Au début de l’année, le franc suisse s’établissait à 1.14 CHF pour un euro. Presque tous les analystes prévoyaient un net raffermissement de l’euro en fin d’année et on ne me prenait guère au sérieux parce que je n’étais pas de cet avis. Hier, l’euro est redescendu pour la première fois sous la barre de 1.10 CHF. La BNS fait pourtant tout ce qu’elle peut pour l’empêcher. Elle a commencé par gonfler le bilan avec des achats de soutien se chiffrant en milliards avant d’y renoncer et de lutter depuis avec des taux négatifs contre un vent de peur et de panique, autrement plus puissant que l’effet dissuasif des taux négatifs.

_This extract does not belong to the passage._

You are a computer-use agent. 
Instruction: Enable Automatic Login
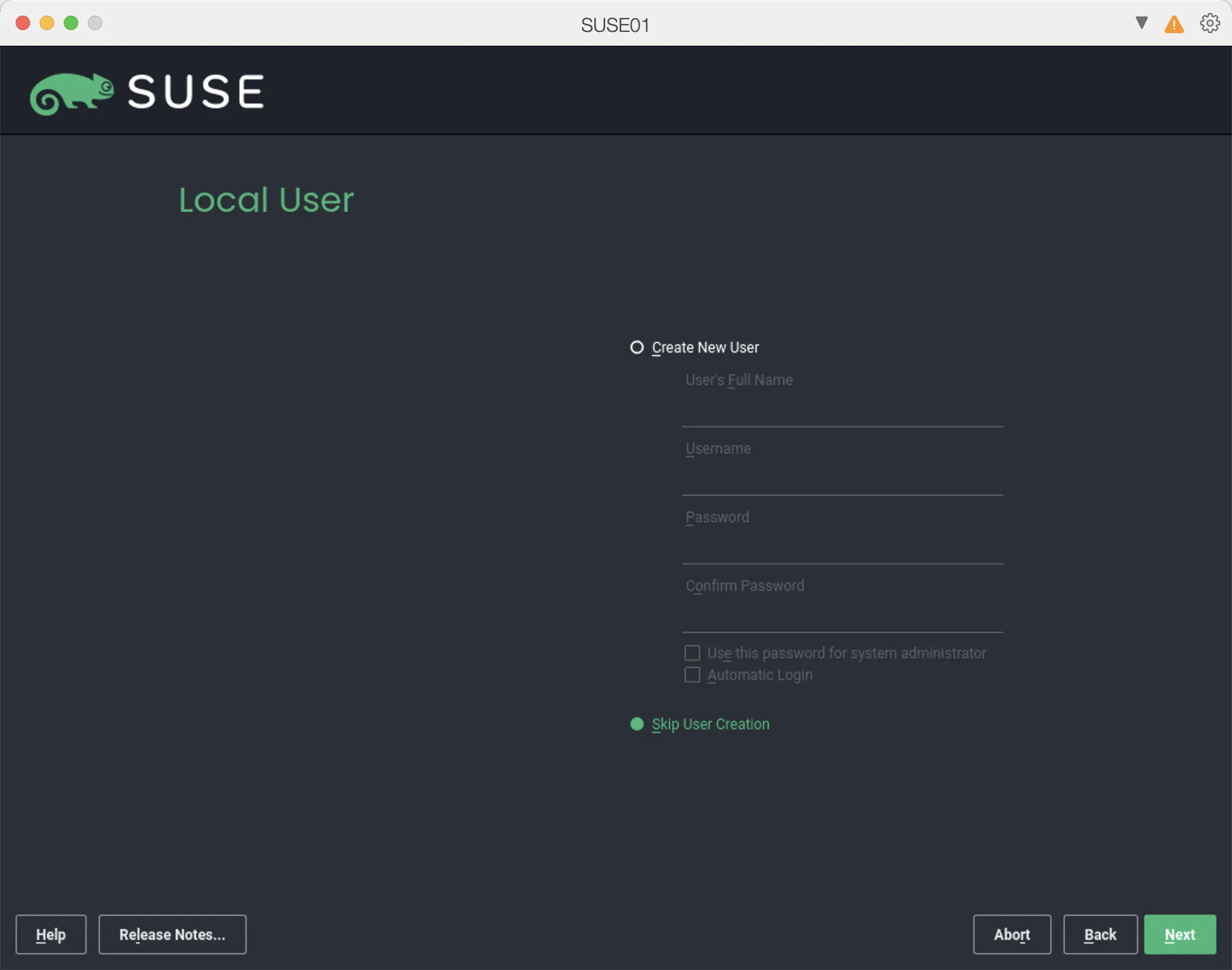tap(692, 675)
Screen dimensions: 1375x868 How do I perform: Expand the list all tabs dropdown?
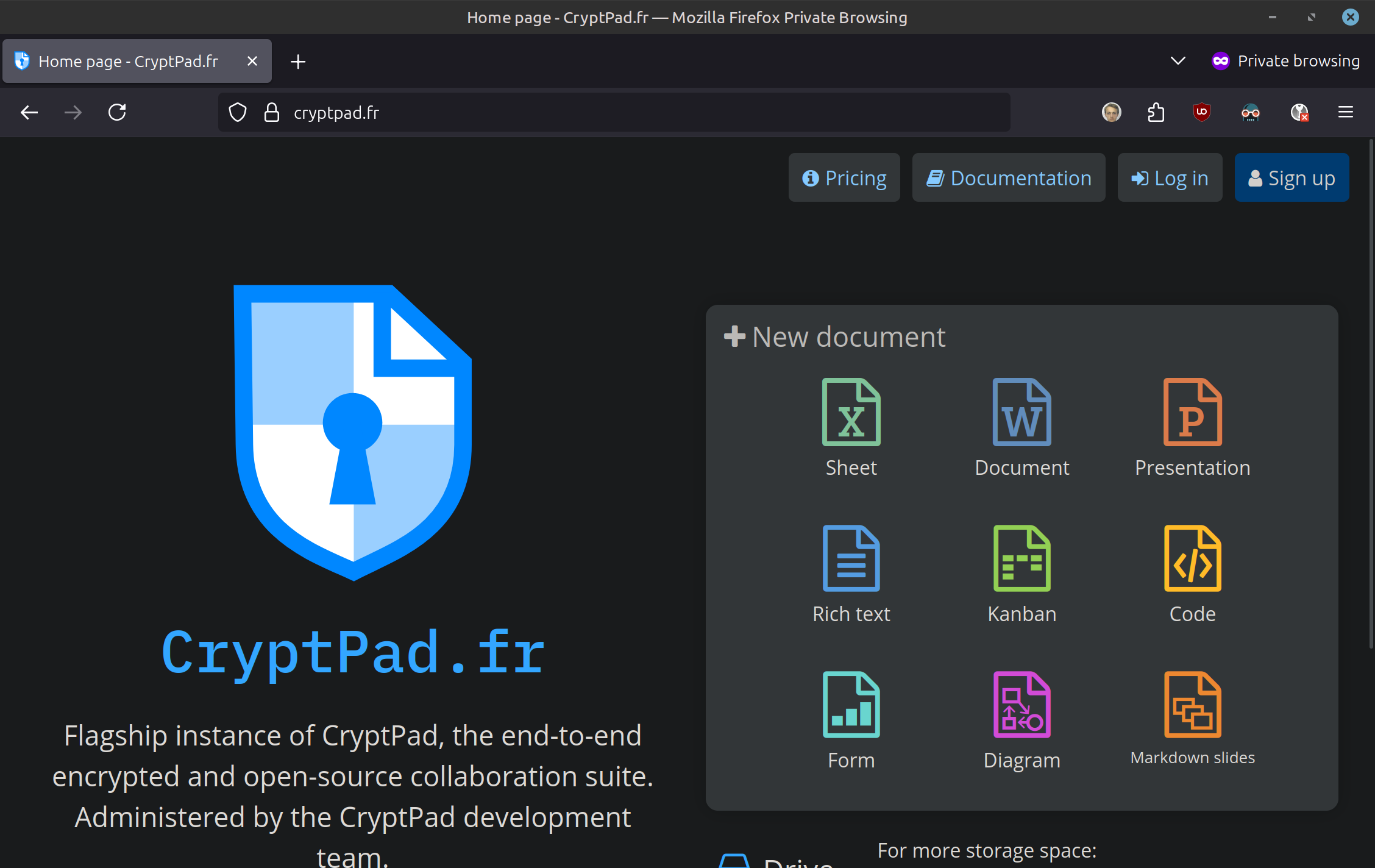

Malgré toutes les tentatives pour remédier à l’attrait du franc, celui-ci est toujours perçu comme une valeur refuge. S’il continue à s’apprécier, ce n’est pas d’ailleurs pas si dramatique pour les investisseurs, car ils auront vu juste. Notre banque centrale n’en maintient pas moins le régime des taux négatifs qui lui procure des recettes par milliards, que d’autres comptabilisent comme des dépenses. Aujourd’hui, le crédit est pratiquement gratuit, mais à l’inverse l’épargne ne rapporte plus rien. Mais que faire de tout cet argent si l’économie réelle ne progresse pas vraiment? On l’injecte sur le marché immobilier, en actions, en matières premières ou en métaux précieux. L’argent gratuit est bien vu sur ces marchés, car il permet de spéculer sans frais. Mais il s’agit d’un jeu à somme nulle qui ne permet pas à l’économie de progresser. Ce n’est plus qu’une question de temps avant que nous ne soyons tenus de payer des frais pour nos dépôts d’argent. Dès à présent, les banques prêtent gratuitement de l’argent aux bons clients entreprises, juste pour ne pas avoir à payer en plus des intérêts négatifs. Le système est hors de contrôle. Oui, le moment serait bien choisi pour dépenser cet argent, mais pourquoi des consommateurs dans une économie largement saturée le feraient-ils? Ne serait-il pas temps de modifier la politique monétaire et surtout de supprimer les taux négatifs. Cela ne figure certes pas dans les manuels, mais peut-être nuisent-ils davantage à l’économie que des taux d’intérêt trop élevés. Mais la croyance insensée a encore de beaux jours devant elle!